Azure Service Bus: Earn the redesign

TL;DR: Micro-optimizations are not a substitute for design work. They are how you earn the right to redesign. In the Azure Service Bus SDK, repeated work in the Body property first led to smaller allocation fixes. Once those fixes exposed the shape of the problem, a small internal redesign made the code faster, clearer, and easier to reason about.

“This code is bad. We should rewrite it.”

Most developers have heard that sentence. Many have said it. I have too. The problem is not that rewrites are always wrong. The problem is that a rewrite without measurements is often just the same misunderstanding with newer syntax.

Performance work gives you a better path. Profile the code. Improve one thing. Benchmark it. Profile again. Repeat until the shape of the problem stops being mysterious. Sometimes that loop ends with a tiny change. Sometimes it teaches you enough to make a redesign safe.

The earlier Event Hubs posts in this series looked at that loop from the micro-optimization side: first removing temporary allocations from partition-key encoding, then tightening the Jenkins lookup3 hash loop.
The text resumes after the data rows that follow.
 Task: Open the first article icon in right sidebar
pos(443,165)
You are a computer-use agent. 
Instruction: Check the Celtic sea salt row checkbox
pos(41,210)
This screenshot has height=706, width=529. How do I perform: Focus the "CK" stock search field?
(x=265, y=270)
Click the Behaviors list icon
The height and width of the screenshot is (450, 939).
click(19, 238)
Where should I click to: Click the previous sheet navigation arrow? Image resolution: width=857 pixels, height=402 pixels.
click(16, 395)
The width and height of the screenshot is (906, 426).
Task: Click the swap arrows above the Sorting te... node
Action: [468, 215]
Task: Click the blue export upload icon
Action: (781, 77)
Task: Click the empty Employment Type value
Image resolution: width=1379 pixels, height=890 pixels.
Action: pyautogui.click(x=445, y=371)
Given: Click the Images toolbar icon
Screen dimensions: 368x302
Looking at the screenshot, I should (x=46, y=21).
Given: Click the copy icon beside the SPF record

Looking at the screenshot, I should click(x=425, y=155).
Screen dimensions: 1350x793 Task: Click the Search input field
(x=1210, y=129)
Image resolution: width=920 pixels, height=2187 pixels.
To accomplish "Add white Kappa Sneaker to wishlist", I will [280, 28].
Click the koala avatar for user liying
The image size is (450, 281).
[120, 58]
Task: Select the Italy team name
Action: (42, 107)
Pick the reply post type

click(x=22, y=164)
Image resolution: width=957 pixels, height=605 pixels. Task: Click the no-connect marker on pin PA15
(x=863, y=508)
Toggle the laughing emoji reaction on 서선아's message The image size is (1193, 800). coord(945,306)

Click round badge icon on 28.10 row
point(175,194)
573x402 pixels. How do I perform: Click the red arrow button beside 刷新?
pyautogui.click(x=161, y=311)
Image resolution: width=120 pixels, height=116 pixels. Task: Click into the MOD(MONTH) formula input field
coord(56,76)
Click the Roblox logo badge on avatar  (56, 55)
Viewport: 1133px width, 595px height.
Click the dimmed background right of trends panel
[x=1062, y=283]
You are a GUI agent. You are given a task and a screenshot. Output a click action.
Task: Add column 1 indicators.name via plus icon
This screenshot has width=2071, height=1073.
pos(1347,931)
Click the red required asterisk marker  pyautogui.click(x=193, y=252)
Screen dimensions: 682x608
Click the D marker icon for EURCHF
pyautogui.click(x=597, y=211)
This story looks at the point where the same loop starts pointing past another small tweak and toward a better internal design.

The harmless property that was not harmless

The Azure Service Bus client exposes message payloads through a Body property. That is the kind of API developers expect to be cheap. Properties feel like fields. A caller might read message.Body once to deserialize JSON, again for logging, and once more while debugging. Nothing about the shape of the API suggests that each access might rebuild the body.

But under the covers, the client also has to deal with Advanced Message Queuing Protocol (AMQP) message bodies. Those bodies can be represented as one data section, multiple data sections, or lower-level structures exposed through raw AMQP APIs. Turning that into BinaryData, the Azure SDK type used to represent binary payloads, is not just returning a field. It can involve combining memory segments and copying bytes.

The first pull request in this sequence tried the direct fix: cache the computed BinaryData so the same body was not rebuilt over and over. The review discussion quickly found the catch. The raw AMQP message is mutable. AMQP is the wire protocol underneath Service Bus, with its own message representation that advanced callers can reach into directly. If a caller gets the raw message and changes the body, a cached Body value can become stale.

That is where the performance problem became more interesting. The problem was not just “there is an allocation.” The problem was that the design did not clearly express ownership, mutation, or when bytes had to be copied.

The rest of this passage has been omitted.